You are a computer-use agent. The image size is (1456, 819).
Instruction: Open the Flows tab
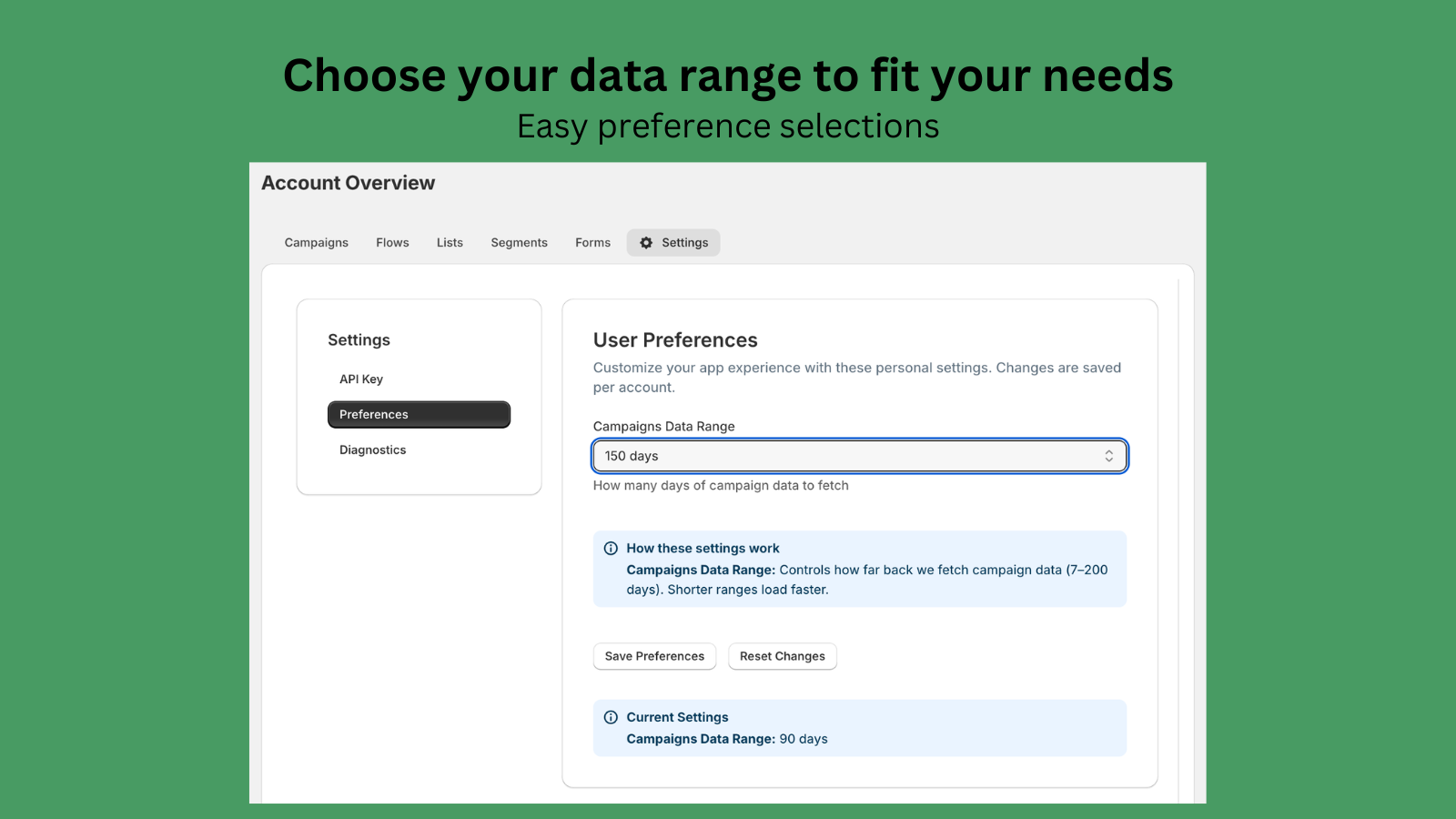point(392,242)
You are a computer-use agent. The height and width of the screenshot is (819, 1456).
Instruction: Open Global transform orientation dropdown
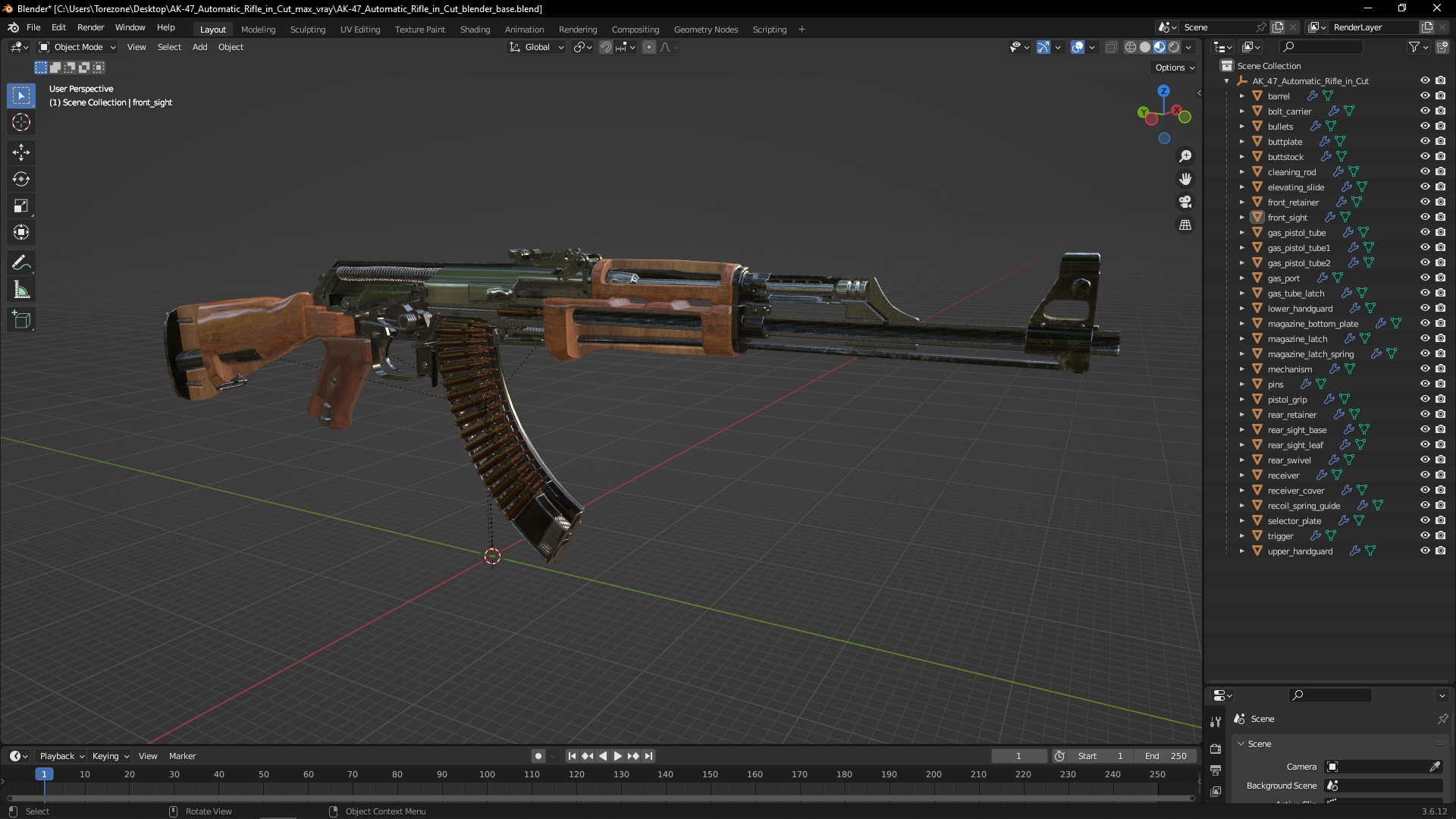[x=537, y=47]
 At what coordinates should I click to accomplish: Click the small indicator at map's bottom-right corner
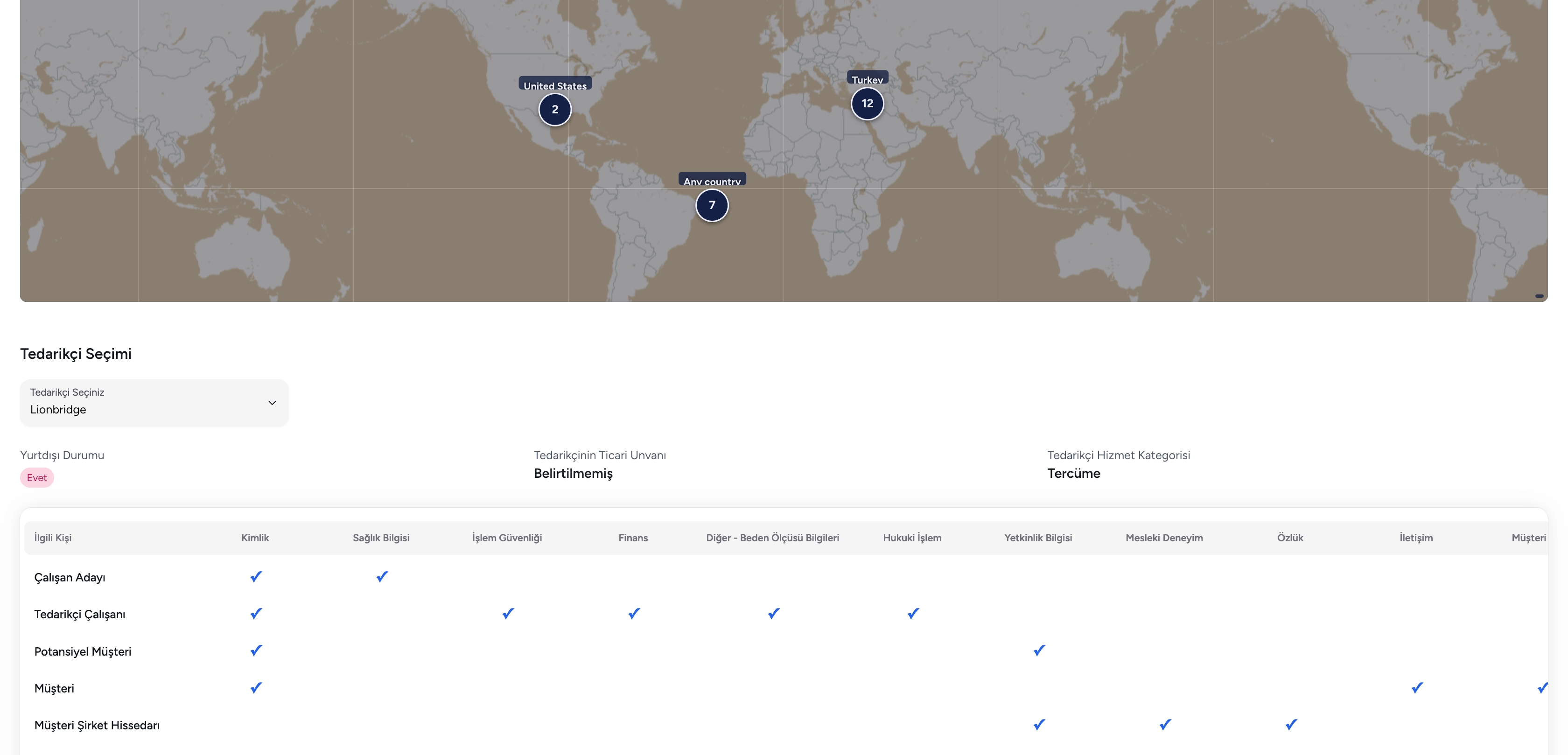(x=1539, y=296)
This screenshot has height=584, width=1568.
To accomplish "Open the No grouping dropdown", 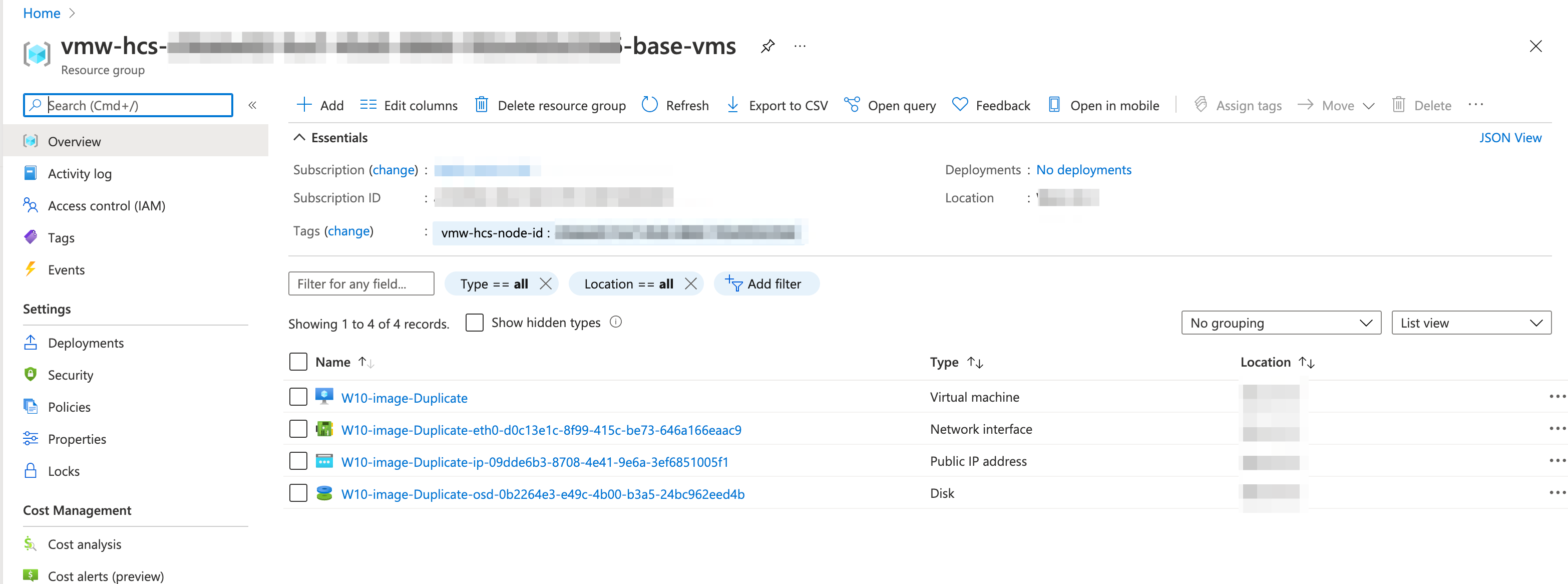I will coord(1281,323).
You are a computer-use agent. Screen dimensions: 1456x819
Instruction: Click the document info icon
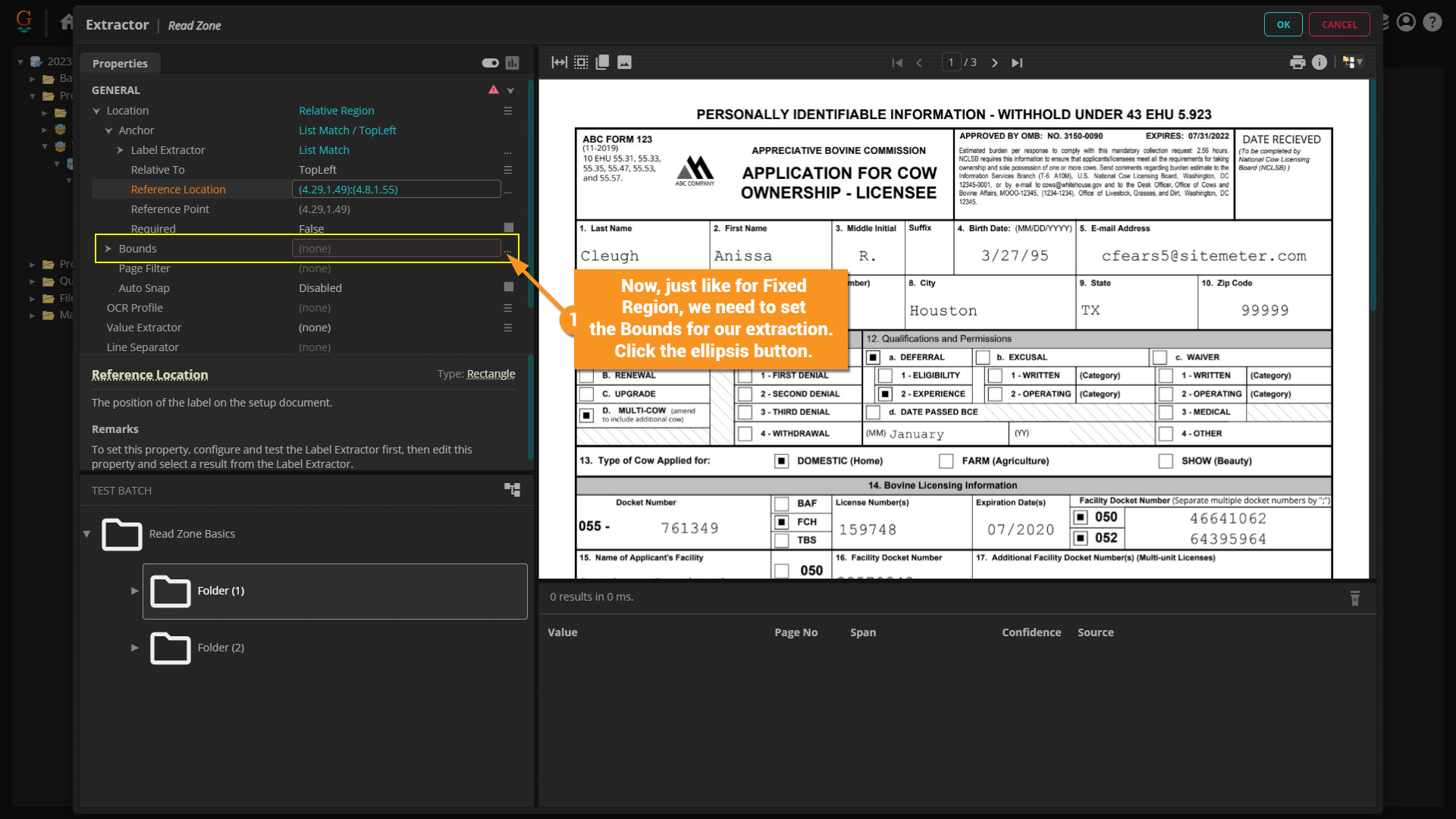coord(1320,62)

> [Work to complete]: Here the job is to copy the listing above word for word, starting at the line with "Instruction: Open the Flows tab" and ending at the line with "This screenshot has height=584, width=1568.", and to leave out the pictures.

> [Written response]:
Instruction: Open the Flows tab
point(392,242)
You are a computer-use agent. The height and width of the screenshot is (819, 1456).
Instruction: Open Global transform orientation dropdown
[x=537, y=47]
 At what coordinates should I click to accomplish: Click the small indicator at map's bottom-right corner
(x=1539, y=296)
This screenshot has height=584, width=1568.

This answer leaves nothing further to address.